## [WORKING DATA]
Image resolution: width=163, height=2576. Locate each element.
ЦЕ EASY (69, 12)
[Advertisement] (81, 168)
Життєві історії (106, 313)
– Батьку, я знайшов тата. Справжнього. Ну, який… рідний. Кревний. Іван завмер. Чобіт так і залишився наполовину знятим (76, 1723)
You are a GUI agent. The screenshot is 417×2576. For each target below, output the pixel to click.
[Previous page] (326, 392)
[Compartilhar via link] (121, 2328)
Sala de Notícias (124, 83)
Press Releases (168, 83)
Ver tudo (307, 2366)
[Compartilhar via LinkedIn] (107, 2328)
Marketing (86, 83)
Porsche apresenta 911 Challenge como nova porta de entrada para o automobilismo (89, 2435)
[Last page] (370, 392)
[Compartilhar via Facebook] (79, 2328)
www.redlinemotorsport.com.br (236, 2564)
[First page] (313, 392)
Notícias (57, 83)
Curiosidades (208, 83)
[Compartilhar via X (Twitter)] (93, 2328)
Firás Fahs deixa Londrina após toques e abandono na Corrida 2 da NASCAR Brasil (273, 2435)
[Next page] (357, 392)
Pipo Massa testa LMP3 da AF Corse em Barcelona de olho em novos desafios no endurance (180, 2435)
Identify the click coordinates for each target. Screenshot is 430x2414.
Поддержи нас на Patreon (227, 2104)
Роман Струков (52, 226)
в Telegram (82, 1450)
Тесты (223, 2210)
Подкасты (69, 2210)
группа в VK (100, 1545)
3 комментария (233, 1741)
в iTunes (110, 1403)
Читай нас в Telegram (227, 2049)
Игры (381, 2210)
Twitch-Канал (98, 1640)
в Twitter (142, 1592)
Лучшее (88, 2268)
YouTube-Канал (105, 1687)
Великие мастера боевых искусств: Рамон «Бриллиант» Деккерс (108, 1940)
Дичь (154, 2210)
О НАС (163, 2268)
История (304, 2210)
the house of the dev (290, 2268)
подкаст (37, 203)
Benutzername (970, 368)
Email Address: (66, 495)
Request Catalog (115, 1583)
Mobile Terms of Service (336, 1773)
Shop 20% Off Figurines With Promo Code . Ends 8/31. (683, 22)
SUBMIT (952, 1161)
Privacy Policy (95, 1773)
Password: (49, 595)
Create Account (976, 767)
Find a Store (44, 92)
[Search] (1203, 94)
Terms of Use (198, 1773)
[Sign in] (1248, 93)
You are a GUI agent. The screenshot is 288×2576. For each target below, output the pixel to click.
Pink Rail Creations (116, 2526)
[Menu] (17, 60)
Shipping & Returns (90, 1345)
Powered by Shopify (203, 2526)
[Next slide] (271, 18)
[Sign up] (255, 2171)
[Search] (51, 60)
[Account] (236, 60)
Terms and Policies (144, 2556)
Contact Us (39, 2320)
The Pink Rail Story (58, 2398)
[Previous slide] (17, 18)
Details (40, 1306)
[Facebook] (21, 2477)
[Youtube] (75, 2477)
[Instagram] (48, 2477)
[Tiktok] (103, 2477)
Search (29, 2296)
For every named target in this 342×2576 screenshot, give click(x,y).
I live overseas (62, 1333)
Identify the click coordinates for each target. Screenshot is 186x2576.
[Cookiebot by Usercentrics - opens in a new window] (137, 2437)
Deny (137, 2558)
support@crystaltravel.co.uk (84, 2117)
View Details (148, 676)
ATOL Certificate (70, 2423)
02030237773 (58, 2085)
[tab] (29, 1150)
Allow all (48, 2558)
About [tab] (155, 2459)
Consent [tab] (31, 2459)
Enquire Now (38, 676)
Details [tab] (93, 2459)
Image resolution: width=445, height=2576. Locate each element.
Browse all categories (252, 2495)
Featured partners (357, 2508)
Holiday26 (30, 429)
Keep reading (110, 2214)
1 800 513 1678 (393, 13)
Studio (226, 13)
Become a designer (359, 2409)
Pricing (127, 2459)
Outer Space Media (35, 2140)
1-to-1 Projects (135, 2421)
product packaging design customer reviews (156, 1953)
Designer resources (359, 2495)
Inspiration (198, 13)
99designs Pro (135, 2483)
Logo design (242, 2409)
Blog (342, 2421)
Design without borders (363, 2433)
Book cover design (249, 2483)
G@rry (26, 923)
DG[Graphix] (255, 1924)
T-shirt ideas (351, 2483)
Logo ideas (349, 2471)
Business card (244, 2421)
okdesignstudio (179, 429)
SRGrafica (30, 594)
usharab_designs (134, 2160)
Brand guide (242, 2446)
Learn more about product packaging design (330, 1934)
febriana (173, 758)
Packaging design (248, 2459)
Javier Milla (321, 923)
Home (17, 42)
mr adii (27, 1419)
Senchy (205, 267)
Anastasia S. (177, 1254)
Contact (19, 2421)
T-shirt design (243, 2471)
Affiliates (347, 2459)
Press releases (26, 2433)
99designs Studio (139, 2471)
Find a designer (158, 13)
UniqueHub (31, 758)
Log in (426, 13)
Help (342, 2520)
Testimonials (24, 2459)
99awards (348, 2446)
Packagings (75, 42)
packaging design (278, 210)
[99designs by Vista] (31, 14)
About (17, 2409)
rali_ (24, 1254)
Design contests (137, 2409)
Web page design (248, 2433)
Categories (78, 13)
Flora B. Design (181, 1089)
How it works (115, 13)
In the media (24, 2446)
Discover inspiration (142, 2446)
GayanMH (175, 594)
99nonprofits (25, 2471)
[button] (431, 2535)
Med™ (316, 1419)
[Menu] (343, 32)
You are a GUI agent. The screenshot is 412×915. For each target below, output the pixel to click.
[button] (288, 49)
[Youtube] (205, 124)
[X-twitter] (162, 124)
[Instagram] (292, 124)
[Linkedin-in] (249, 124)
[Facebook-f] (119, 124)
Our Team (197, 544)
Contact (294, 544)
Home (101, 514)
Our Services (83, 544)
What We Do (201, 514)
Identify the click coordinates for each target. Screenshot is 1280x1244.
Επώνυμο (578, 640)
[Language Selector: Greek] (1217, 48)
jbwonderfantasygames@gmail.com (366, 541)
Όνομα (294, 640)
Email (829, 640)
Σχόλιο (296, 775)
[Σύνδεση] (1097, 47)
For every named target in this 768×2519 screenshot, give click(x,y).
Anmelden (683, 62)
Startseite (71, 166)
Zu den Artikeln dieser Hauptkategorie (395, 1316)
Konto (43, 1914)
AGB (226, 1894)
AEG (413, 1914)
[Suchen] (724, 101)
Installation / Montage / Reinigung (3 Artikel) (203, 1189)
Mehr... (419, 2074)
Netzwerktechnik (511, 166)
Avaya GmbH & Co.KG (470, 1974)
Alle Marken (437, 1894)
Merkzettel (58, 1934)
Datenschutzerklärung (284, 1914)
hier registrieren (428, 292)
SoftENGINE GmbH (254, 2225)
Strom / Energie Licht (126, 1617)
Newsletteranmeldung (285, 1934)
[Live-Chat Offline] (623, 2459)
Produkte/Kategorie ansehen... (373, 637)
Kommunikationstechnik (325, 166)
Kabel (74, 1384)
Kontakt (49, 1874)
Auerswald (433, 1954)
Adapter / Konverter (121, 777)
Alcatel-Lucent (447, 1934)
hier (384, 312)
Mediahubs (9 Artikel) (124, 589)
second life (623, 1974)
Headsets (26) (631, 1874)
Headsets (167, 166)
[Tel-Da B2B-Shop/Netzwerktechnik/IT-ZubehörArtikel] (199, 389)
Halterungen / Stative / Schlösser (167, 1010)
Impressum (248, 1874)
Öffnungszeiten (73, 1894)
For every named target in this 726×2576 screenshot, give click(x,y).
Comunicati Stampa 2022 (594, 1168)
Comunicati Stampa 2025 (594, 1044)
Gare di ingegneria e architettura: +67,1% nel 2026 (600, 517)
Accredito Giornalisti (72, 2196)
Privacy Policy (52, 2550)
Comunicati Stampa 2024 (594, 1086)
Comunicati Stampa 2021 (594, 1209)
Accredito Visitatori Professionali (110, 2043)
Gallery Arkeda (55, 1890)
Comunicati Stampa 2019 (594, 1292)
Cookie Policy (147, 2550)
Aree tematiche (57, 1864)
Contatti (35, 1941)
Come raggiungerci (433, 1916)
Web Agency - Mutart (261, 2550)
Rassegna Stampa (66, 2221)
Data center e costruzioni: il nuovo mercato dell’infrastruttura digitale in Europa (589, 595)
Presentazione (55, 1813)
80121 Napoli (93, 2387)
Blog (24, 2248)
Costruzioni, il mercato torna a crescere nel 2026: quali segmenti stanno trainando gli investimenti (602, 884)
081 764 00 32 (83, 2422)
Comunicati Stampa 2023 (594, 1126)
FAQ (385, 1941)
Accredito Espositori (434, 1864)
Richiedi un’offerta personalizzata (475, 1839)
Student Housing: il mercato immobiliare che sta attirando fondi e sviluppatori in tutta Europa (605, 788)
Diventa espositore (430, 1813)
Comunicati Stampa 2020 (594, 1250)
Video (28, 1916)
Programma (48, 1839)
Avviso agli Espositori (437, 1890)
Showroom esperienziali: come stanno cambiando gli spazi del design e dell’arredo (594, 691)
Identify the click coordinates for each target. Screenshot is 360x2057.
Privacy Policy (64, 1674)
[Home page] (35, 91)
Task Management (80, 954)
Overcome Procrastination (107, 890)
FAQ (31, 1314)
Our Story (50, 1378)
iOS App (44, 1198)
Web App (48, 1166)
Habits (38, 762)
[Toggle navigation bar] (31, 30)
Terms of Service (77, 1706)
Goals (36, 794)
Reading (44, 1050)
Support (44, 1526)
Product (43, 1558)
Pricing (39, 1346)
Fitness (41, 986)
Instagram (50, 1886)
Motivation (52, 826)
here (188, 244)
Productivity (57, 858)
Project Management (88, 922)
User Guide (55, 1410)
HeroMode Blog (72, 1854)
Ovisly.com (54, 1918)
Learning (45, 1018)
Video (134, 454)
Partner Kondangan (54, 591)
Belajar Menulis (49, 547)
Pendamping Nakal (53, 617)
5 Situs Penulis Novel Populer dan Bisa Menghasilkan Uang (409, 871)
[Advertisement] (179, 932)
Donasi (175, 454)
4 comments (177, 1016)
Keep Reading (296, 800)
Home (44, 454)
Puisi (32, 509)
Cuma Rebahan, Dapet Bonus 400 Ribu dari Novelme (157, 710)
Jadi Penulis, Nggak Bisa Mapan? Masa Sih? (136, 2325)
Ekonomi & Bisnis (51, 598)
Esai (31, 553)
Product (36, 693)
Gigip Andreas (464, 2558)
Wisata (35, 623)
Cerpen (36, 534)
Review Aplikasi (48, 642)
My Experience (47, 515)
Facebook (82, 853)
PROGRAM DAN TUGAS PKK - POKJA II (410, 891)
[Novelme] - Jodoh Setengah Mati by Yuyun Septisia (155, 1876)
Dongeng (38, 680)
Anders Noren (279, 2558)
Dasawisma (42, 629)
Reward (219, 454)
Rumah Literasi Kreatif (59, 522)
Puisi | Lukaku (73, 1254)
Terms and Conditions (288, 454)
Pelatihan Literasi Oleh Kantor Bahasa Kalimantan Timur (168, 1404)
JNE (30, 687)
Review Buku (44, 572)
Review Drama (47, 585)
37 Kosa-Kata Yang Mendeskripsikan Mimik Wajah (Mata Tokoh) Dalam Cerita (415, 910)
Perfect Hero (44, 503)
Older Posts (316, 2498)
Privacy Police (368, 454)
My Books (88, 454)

## [WORK ORDER]
Select every line above that contains the word "Management", and copy it.

## [ANSWER BOX]
Task Management (80, 954)
Project Management (88, 922)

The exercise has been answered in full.